Opération secrète chez Google
Le PNF a aussi réussi à préparer, dans le plus grand secret, une perquisition monstre chez Google France, réalisée en mai 2016 par 96 enquêteurs après un an d’enquête confidentielle sur des soupçons d’évasion fiscale.
Mais le parquet spécialisé a aussi connu des échecs, notamment le 12 janvier dernier quand le tribunal correctionnel de Paris a prononcé une relaxe générale dans l’affaire des héritiers Wildenstein, de riches marchands d’art poursuivis pour fraude fiscale et blanchiment d’environ 500 millions d’euros via des trusts à l’étranger. Le PNF a fait appel de cette décision.

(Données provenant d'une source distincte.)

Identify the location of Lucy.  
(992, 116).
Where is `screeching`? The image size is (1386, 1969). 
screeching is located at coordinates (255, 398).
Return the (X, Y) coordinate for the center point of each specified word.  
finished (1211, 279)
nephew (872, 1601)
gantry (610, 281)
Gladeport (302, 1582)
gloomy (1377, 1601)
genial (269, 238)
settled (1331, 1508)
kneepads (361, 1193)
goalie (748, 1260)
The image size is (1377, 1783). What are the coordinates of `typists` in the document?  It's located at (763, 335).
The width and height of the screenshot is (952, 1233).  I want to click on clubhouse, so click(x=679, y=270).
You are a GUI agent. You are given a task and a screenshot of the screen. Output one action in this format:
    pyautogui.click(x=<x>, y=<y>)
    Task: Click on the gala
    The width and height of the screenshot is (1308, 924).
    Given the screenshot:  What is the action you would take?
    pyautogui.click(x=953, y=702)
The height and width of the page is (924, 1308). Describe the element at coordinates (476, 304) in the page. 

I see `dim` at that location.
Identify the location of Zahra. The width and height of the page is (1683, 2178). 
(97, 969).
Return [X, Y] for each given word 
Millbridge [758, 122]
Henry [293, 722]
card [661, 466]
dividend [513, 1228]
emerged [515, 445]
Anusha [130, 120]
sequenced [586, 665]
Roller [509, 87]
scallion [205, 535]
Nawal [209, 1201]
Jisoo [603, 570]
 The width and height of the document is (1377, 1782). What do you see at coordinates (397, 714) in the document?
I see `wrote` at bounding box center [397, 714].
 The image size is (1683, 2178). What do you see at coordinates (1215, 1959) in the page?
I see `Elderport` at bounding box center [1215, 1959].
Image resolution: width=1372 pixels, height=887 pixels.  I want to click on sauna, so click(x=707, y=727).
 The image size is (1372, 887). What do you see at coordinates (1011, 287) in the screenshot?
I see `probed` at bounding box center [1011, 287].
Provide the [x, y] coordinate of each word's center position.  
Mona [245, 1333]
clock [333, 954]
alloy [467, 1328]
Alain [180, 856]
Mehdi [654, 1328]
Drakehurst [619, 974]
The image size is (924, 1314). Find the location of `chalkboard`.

« Il est assez normal qu’il y ait des décisions de relaxe dans certains cas », relativise Jacky Coulon. « Ce qui pourrait poser problème, c’est s’il n’y avait eu que des échecs mais ce n’est pas le cas », souligne-t-il.
Compétence exclusive qu’en matière boursière
Autre revers, politique cette fois, le Conseil constitutionnel a invalidé, en décembre dernier, un article de la Loi Sapin 2 qui prévoyait d’attribuer au procureur national financier une compétence exclusive pour la gestion des délits de corruption, de trafic d’influence, et de fraude fiscale. Il n’a aujourd’hui compétence exclusive qu’en matière boursière. Mais d’après Jacky Coulon, c’est plutôt une bonne nouvelle.
« Ça aurait complètement noyé le PNF », estime-t-il. Au TGI de Paris, lundi dernier, Eliane Houlette a souligné qu’elle comptait, dans les mois à venir, « déployer tout l’éventail des poursuites pénales offert par la loi ».
Son parquet, qui a déjà négocié une Comparution sur reconnaissance préalable de culpabilité (CRPC) pour un ancien responsable commercial d’UBS France, est en train de discuter avec la banque suisse de la mise en place d’une éventuelle « convention judiciaire d’intérêt public » dans le cadre de l’enquête sur le démarchage illicite présumé de clients français, a-t-on appris récemment de source proche de l’enquête.
Si le PNF mène cette négociation à bien, ce sera une première en France. Les décrets d’application de la loi Sapin 2 sont attendus d’ici fin février ou début mars.